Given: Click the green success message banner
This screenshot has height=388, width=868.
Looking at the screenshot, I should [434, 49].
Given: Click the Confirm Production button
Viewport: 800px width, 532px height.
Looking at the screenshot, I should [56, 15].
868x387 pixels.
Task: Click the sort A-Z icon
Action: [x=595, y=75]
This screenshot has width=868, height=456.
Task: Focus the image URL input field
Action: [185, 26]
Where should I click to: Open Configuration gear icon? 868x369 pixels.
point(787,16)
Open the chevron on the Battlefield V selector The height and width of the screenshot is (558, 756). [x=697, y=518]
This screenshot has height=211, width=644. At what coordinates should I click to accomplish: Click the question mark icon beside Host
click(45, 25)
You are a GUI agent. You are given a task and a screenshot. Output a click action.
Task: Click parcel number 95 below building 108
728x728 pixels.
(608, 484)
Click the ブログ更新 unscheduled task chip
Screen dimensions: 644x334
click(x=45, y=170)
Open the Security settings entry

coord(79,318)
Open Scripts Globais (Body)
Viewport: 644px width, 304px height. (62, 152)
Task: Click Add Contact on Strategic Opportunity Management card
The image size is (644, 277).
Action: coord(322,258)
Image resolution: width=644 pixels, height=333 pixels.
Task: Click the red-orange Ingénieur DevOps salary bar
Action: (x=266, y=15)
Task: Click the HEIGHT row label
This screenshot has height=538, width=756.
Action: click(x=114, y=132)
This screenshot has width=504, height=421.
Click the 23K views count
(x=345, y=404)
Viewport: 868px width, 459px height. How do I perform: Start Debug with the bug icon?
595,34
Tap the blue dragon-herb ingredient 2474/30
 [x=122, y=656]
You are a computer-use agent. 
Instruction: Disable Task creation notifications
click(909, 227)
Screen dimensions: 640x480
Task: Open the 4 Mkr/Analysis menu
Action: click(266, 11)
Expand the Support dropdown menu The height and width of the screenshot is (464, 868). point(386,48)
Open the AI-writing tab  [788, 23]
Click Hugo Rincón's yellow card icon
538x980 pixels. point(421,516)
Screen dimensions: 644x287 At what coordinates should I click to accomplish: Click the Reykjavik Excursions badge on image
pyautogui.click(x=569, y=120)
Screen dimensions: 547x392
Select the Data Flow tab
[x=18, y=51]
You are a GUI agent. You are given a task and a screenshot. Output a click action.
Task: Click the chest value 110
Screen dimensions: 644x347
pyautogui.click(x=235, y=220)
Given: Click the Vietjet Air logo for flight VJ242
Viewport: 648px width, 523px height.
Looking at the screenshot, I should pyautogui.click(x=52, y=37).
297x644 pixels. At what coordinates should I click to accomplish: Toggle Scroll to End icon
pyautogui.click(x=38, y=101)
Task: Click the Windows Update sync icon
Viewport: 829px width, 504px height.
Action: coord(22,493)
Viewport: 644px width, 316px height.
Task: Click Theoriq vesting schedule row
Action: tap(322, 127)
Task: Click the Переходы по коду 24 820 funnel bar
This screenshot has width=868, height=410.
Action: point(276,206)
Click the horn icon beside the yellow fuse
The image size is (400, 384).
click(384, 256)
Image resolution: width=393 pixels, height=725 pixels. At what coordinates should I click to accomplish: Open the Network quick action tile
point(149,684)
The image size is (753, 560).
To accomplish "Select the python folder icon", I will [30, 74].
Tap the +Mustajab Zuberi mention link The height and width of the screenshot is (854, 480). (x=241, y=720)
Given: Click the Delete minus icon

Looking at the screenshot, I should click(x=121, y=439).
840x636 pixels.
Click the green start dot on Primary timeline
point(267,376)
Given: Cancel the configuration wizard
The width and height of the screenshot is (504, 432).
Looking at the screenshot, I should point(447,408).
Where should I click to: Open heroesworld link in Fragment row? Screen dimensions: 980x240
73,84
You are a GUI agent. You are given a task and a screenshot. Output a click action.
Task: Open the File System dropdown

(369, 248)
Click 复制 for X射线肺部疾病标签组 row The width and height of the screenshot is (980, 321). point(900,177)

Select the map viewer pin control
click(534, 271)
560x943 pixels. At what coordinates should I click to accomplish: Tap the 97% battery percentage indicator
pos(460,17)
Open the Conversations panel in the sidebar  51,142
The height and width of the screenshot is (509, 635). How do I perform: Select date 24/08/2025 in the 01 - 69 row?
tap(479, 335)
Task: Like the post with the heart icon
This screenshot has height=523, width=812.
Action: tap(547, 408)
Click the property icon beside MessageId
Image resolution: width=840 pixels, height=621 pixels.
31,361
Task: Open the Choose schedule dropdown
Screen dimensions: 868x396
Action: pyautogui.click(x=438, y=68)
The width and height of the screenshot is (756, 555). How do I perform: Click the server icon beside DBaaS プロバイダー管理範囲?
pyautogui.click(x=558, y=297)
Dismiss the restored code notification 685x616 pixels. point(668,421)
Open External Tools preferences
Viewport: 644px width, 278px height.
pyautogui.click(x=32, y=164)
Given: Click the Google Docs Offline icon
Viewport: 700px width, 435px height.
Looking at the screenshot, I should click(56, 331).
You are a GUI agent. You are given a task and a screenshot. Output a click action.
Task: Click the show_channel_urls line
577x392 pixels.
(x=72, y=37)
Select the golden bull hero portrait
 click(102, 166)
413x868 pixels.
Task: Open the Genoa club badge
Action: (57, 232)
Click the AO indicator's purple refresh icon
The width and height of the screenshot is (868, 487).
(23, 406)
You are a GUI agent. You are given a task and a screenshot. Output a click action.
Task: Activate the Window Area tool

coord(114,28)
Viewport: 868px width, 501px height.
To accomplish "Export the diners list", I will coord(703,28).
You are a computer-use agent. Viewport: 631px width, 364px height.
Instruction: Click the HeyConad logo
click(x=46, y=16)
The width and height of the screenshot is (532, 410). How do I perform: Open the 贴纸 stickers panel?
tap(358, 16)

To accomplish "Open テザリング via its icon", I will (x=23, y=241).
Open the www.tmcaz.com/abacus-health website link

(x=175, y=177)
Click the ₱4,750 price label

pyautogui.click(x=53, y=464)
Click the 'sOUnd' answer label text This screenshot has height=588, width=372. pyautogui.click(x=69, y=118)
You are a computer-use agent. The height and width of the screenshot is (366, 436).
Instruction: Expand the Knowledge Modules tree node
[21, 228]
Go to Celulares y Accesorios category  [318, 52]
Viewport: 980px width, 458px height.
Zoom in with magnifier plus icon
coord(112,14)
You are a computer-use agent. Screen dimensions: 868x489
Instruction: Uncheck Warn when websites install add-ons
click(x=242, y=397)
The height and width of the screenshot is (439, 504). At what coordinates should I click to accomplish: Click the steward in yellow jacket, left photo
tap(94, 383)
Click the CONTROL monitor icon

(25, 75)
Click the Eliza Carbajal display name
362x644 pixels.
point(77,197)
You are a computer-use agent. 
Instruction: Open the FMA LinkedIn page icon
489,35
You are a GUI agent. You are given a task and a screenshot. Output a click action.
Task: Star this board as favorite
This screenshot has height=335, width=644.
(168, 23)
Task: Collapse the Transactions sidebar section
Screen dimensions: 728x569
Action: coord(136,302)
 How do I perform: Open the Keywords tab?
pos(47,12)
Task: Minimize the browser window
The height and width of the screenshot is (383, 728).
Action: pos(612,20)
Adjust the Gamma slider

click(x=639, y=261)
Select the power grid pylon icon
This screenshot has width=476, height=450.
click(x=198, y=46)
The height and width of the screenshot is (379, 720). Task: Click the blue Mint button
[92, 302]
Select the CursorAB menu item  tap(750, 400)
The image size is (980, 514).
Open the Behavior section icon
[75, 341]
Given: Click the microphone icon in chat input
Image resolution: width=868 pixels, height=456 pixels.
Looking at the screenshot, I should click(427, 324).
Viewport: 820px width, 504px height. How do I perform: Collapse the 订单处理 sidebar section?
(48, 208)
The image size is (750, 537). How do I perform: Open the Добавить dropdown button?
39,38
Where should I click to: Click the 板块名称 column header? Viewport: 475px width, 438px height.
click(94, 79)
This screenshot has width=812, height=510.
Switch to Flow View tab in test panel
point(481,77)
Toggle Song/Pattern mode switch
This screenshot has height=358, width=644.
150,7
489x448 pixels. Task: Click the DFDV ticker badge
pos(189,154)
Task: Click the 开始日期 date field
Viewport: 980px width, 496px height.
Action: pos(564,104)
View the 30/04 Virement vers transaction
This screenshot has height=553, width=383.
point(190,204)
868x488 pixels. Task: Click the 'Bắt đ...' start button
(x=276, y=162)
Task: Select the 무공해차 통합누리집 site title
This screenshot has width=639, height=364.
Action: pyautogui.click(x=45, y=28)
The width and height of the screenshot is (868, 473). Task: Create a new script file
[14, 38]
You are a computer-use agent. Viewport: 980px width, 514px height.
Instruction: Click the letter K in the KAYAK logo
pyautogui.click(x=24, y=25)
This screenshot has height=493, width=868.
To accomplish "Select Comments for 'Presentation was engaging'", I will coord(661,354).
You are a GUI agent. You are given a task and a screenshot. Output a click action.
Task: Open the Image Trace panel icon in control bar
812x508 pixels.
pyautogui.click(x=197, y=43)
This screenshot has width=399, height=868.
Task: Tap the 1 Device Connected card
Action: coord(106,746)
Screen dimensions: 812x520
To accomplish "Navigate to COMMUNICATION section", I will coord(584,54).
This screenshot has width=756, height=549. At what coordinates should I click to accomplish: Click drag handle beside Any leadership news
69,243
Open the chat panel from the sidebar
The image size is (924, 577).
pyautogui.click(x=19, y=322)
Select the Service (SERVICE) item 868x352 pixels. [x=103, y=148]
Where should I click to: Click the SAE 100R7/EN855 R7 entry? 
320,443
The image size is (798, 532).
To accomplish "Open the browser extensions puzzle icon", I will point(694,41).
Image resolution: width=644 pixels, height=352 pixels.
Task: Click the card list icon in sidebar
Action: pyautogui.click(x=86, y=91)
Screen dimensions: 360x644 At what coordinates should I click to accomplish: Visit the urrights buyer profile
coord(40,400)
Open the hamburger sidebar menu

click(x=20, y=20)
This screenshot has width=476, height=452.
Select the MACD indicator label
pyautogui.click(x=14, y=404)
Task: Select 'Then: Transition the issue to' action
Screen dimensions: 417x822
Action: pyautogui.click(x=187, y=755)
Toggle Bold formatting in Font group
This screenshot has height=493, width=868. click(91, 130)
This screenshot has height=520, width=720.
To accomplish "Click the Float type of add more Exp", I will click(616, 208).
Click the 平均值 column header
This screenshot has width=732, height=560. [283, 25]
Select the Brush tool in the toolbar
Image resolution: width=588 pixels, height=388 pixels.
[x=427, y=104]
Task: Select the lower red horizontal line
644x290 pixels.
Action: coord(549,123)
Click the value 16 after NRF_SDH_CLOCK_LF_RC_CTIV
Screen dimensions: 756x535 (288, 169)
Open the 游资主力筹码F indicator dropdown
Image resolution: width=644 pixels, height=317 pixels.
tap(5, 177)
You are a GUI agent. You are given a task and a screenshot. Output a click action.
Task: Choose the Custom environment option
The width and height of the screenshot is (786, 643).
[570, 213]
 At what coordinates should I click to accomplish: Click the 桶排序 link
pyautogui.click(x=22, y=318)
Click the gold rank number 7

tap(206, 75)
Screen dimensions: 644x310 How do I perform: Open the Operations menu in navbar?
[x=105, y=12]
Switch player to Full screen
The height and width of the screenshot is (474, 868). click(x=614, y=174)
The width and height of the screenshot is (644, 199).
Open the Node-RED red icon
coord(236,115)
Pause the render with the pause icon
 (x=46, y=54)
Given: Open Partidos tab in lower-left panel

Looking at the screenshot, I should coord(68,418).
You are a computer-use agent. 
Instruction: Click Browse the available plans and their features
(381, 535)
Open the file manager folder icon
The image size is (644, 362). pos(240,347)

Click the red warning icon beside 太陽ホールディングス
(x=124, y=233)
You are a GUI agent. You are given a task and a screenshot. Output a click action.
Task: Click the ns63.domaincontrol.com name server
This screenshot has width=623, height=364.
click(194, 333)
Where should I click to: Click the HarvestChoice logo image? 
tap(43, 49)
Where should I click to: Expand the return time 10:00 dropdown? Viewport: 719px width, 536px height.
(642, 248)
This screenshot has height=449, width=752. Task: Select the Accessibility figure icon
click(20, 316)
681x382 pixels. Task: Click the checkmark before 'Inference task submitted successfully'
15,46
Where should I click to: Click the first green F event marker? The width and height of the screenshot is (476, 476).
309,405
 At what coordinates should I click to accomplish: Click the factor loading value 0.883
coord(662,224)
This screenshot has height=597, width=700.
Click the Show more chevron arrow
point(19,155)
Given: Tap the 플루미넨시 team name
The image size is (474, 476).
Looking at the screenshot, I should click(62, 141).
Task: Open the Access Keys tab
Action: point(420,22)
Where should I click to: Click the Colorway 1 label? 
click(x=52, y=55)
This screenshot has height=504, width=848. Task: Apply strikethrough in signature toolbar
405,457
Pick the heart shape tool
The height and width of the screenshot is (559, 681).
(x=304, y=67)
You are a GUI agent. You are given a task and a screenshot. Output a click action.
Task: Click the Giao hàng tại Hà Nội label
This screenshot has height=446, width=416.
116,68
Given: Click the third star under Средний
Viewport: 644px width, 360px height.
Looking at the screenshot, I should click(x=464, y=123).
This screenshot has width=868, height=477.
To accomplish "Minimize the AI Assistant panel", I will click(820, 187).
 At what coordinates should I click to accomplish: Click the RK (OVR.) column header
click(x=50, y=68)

• [Exercise brief]:
Determine how many lines in the records above hold the word "heart", and answer with that number only.

• [Answer area]:
2